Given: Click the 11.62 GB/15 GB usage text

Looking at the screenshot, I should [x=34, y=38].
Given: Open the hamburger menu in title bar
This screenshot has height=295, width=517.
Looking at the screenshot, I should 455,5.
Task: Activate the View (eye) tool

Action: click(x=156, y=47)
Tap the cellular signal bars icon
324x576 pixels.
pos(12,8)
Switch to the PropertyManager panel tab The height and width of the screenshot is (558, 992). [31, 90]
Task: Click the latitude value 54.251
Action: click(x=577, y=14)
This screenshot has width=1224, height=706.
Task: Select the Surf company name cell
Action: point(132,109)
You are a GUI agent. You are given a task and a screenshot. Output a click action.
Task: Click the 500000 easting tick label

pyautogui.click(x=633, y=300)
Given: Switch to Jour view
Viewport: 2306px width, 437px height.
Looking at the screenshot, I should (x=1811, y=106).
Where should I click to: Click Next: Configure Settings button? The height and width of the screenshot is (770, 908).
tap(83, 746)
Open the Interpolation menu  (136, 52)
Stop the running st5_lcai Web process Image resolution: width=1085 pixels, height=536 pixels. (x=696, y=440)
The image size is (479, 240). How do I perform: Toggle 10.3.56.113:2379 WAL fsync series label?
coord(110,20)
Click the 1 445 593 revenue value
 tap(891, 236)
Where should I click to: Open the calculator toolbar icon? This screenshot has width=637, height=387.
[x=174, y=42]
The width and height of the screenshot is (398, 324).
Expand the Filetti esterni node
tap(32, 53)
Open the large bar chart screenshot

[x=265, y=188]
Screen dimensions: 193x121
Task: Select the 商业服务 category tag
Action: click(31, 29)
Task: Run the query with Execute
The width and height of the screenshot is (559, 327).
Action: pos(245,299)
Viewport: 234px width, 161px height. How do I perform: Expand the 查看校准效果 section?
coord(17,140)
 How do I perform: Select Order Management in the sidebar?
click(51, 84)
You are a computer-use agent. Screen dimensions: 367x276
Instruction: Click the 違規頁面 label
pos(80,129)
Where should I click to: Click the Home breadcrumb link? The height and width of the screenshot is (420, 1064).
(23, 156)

_The task_. Write down how many lines of the data above carry the word "agent". Nothing else belongs in the answer.

_Exercise response_. 2